- Origin: Canberra, Australian Capital Territory, Australia
- Genres: Indie pop
- Years active: 2014–present
- Spinoff of: Rubycon
- Members: Max Conway; Riley Conway; Sam Conway; Louis Montgomery;
- Past members: Rhys Lintern;
- Website: facebook.com/pg/slowturismo/

= Slow Turismo =

Australian indie pop band

Slow Turismo are an Australian indie pop band from Canberra, which were formed in 2015. The three Conway brothers: Sam (vocals, guitar), Max (vocals, guitar) and Riley (drums), were all previously members of an indie and alternative rock quartet, Rubycon, with Reuben Styles (later of Peking Duk). Slow Turismo released their debut extended play in July 2015 and have followed with singles. The group have toured Australia.

== History ==

The three Conway brothers, Sam (vocals, guitar), Max (vocals, guitar) and Riley (drums), formed Slow Turismo as an indie pop group with Louis Montgomery on bass guitar and Rhys Lintern on percussion and trumpet. By July 2015 they were down to a four piece with the departure of Lintern.

The Conways' previous group, Rubycon, were formed in 2007 as an indie and alternative rock band when Reuben Styles (bass guitar) joined. The name Rubycon came from taking Reuben's first name, and the Conways' last. The band performed gigs around Canberra. After entering the 2007 National Campus Band Competition, Rubycon came in second place behind, Will Stoker and the Embers, gaining a large fan base in their home town of Canberra, and Australia-wide. In 2008 Rubycon again won the ACT heats of the same competition and went on to take out first place in the National Finals of the competition. Some of the prizes included a cheque for $3000, recording time, CDs pressed, and an Australian tour worth $8000. Reuben Styles formed electronic duo, Peking Duk, in 2010.
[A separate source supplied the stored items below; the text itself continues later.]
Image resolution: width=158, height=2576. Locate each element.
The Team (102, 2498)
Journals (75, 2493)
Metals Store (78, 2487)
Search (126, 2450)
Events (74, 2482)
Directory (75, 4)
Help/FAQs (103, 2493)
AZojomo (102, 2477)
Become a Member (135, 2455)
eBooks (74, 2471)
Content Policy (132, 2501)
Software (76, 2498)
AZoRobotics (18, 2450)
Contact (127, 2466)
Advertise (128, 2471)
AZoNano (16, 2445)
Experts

In 2014 Slow Turismo released two singles, "Breathe" and "Thunderstorm" followed by a five-track self-titled extended play in July 2015, which Ian McCarthy of BMA Magazine previewed, "with an infantry of blissfully intricate indie-pop tunes and some of the tightest, most fun live performances." "Falter" was their follow up single later that year, with Susie Garrard of Happy observing, "[it] does quite the opposite of its namesake and seems to move purposefully forward with all the hallmarks of a band growing in confidence and maturity."

They issued another single, "You Were Dead", in late 2016, which Pilerats Hayden Davies felt was, "evidently far more laid-back, with summery guitar riffs that glisten underneath hushed vocals from the band’s frontman, and the occasional backing vocal from the SAFIA frontman himself." The single was produced by Ben Woolner of Safia. A further single, "Pistol Powder", followed, which was described by Savage Thrills correspondent, "[it] doesn't sound as melancholic as 'You Were Dead' or the songs from [the band's] eponymous 2015 EP, its sound is comparable to the poignancy of waking from a dream that you try to recall 'just before it goes'." The group have toured to Sydney and Melbourne.

Slow Tourismo won the Triple J Unearthed competition for a performance slot at Groovin' the Moo festival in Canberra in 2017.